> SELECTED TEXT
-----
The market extended its slow-motion introversion yesterday. It also added some puzzles with the euro initially losing out against the dollar – then gaining – then losing once more, while USD/CHF made gains. At the same time GBP/USD found a low and pushed up strongly as expected. It has therefore become a rather difficult market to follow without the general correlation between these three in particular. Of course, we can look at the higher degree structures to place them in context, but even that – according to the risks I see – suggests discord between the group. We also have the Europeans beginning to threaten oscillation around the 4-hour Price Equilibrium Clouds that, if it continues, will risk confusion.
For these three it will be best to treat them individually and note the general momentum and technical factors that could trigger corrections or follow-through. Certainly, the EUR - CHF relationship does have potential discord.
The Aussie hit the extreme in its correction lower – reversing 2 points below a 76.4% retracement – and has reversed higher. The lower degree structure has seen pretty direct gains but there are deeper swings coming at higher levels. Overall it should move above the 0.7045 high.
-----
> SOURCE MATERIAL
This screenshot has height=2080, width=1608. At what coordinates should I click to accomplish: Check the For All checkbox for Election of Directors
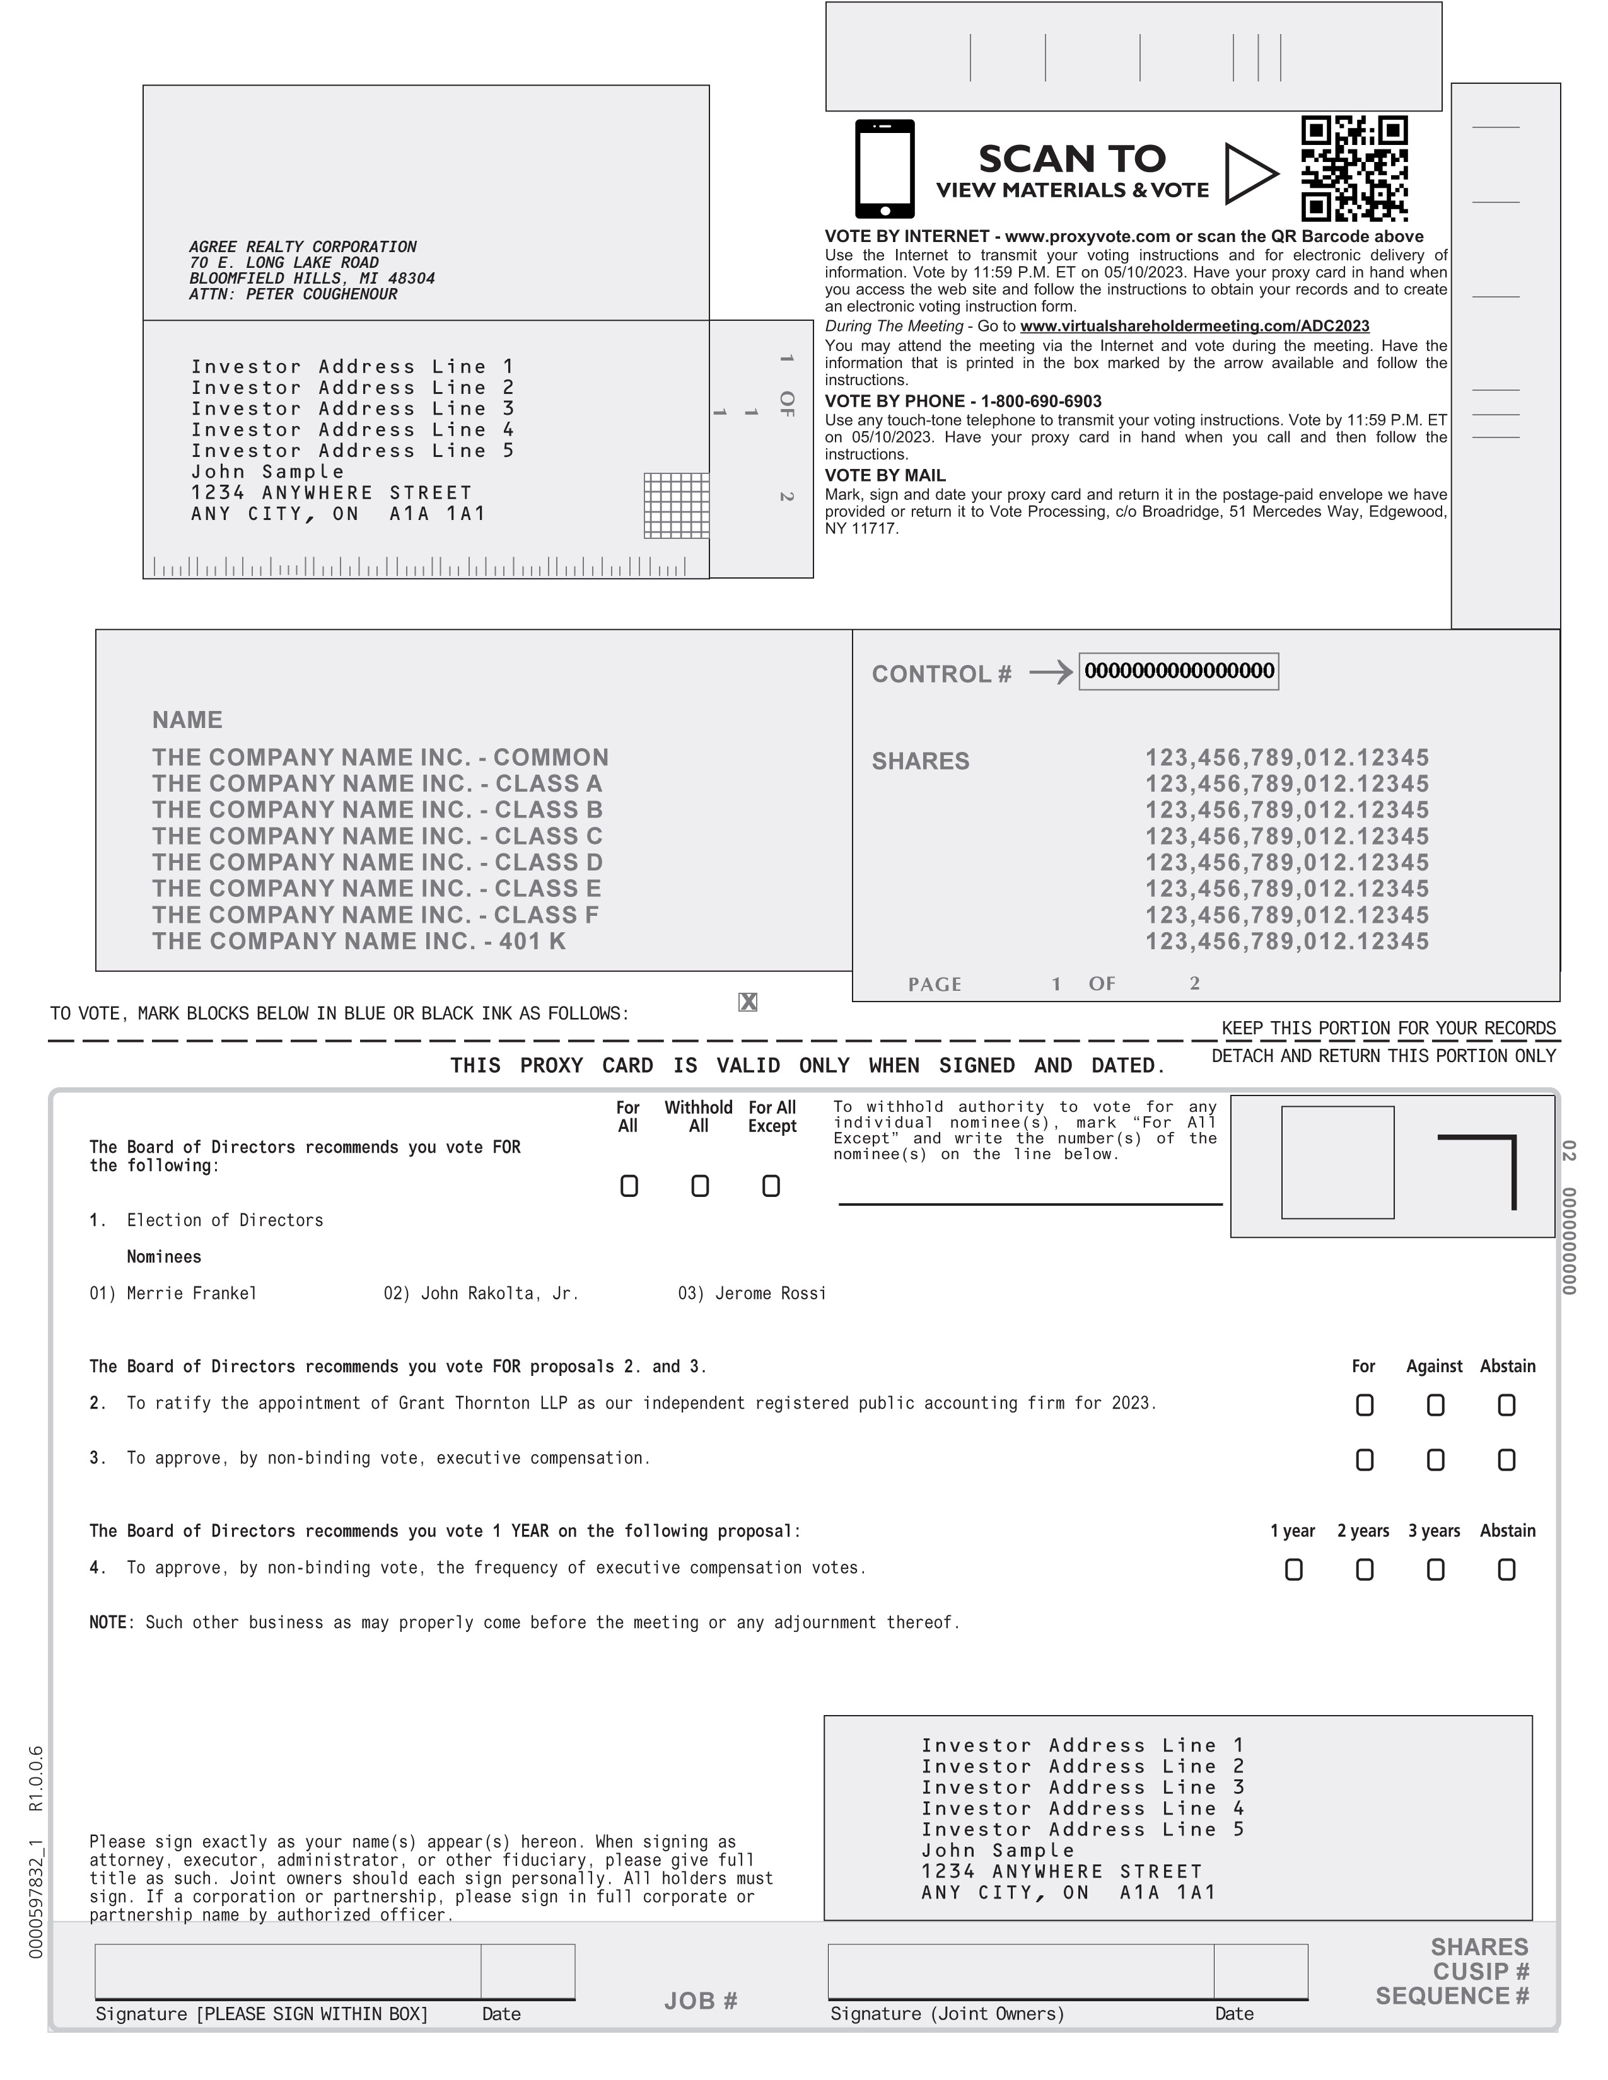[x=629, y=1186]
-----
> PROBLEMS
1. In the market commentary, how far below the 76.4% retracement did the Aussie reverse?
2. Rewrite the passage of the market commentary that opens with the words "The Aussie hit" and closes with "the 0.7045 high.", putting "Australian dollar" in place of "Aussie".
3. List every currency pair that the market commentary names using ticker abbreviations.
The listing is material apart from the market commentary.

> WRITTEN ANSWERS
1. It reversed 2 points below the 76.4% retracement.

2.
The Australian dollar hit the extreme in its correction lower – reversing 2 points below a 76.4% retracement – and has reversed higher. The lower degree structure has seen pretty direct gains but there are deeper swings coming at higher levels. Overall it should move above the 0.7045 high.

3. USD/CHF, GBP/USD, EUR - CHF